Exercise directions: Show every line of the data where the word "click" can be found.

════════════════

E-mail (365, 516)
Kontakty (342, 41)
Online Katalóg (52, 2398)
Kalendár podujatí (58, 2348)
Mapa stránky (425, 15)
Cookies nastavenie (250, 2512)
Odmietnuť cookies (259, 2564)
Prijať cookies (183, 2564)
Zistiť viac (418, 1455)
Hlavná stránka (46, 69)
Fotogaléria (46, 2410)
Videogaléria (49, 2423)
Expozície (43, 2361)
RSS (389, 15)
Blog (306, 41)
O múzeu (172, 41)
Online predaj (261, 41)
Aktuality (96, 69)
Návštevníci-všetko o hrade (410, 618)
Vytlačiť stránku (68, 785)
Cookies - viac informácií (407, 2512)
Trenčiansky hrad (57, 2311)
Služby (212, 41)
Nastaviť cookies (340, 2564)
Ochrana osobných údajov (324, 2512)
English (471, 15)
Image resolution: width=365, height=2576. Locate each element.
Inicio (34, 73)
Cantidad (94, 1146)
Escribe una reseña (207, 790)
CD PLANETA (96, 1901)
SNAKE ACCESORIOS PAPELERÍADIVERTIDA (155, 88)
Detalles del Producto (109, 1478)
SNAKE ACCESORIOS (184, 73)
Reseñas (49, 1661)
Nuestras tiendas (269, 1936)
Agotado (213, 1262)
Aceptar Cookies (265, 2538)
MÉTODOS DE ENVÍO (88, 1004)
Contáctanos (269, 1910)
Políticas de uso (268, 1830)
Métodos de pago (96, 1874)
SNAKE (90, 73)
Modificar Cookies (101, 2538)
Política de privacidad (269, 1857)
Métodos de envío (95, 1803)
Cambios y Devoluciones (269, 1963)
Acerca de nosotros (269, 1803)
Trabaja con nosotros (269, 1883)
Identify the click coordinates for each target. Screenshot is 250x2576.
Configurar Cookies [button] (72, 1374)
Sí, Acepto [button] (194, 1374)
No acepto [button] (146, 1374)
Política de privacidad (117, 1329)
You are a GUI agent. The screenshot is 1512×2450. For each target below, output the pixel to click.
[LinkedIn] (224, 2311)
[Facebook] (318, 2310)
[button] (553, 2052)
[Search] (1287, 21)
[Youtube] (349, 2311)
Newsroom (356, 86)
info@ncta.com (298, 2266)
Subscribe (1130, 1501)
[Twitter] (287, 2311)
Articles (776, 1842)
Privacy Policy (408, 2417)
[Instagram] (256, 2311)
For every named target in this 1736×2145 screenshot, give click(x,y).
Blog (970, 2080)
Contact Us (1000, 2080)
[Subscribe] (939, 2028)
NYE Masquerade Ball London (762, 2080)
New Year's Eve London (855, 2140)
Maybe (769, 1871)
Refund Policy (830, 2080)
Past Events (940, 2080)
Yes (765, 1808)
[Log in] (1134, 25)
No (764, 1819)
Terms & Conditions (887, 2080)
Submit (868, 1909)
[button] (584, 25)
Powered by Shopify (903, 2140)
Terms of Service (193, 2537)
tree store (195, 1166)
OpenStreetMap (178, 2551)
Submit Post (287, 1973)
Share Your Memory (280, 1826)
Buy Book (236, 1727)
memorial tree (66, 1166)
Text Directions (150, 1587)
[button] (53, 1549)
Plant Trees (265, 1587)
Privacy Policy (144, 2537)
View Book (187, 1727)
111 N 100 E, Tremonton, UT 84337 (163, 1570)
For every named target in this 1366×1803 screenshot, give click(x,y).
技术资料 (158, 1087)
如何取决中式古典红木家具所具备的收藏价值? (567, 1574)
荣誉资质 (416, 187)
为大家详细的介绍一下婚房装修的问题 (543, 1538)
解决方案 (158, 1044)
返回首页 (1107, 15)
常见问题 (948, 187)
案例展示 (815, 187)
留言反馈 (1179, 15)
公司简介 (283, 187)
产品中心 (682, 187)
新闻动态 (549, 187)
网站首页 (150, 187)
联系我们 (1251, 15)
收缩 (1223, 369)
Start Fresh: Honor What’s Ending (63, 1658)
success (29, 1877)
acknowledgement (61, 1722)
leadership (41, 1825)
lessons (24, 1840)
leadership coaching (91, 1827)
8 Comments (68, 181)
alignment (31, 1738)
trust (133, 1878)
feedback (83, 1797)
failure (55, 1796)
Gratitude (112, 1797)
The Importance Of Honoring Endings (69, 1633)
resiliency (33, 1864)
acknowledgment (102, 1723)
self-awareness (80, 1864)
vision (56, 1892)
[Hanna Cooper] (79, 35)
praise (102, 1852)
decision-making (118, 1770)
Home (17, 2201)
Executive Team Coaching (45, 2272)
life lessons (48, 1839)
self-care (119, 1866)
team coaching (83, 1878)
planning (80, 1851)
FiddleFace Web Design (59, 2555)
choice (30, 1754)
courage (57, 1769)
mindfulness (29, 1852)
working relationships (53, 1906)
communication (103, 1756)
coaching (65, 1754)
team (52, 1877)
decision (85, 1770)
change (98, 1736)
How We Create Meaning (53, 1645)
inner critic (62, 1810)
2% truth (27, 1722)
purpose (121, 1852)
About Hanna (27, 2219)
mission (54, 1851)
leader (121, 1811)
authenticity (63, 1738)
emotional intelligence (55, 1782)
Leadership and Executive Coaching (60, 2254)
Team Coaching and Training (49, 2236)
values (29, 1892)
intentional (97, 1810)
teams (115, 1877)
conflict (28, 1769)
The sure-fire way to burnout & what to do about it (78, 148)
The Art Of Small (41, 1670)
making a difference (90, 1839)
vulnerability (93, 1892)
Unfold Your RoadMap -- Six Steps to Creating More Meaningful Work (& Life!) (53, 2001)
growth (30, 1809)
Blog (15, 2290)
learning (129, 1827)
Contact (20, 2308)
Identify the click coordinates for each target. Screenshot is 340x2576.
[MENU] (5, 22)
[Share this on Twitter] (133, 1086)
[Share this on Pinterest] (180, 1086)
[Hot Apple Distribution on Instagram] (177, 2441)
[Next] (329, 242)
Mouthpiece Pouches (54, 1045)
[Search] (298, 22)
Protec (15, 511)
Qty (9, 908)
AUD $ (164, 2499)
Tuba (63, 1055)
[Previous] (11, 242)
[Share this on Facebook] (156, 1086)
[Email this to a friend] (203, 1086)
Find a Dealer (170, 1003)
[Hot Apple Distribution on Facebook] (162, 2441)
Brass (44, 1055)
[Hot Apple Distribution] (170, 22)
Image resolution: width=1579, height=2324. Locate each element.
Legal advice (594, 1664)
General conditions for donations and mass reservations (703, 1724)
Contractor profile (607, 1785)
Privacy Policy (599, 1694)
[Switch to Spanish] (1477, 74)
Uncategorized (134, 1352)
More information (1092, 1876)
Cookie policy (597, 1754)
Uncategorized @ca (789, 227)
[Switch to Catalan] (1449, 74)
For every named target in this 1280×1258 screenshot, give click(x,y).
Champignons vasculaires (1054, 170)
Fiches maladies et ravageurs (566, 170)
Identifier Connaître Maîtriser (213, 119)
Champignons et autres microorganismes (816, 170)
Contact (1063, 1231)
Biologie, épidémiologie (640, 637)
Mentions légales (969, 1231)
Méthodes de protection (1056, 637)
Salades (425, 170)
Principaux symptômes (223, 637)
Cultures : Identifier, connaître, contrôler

════════════════

Response to this task:
Identify the click coordinates for each target. Screenshot is 250x2576.
You are a GUI agent. The screenshot is 1512×2450. For each target below, output the pixel to click.
For every named target in this 1736×2145 screenshot, give click(x,y).
For every named target in this 1366×1803 screenshot, give click(x,y).
Identify the click coordinates for each target. Screenshot is 340x2576.
For every named target in this 1280×1258 screenshot, give click(x,y).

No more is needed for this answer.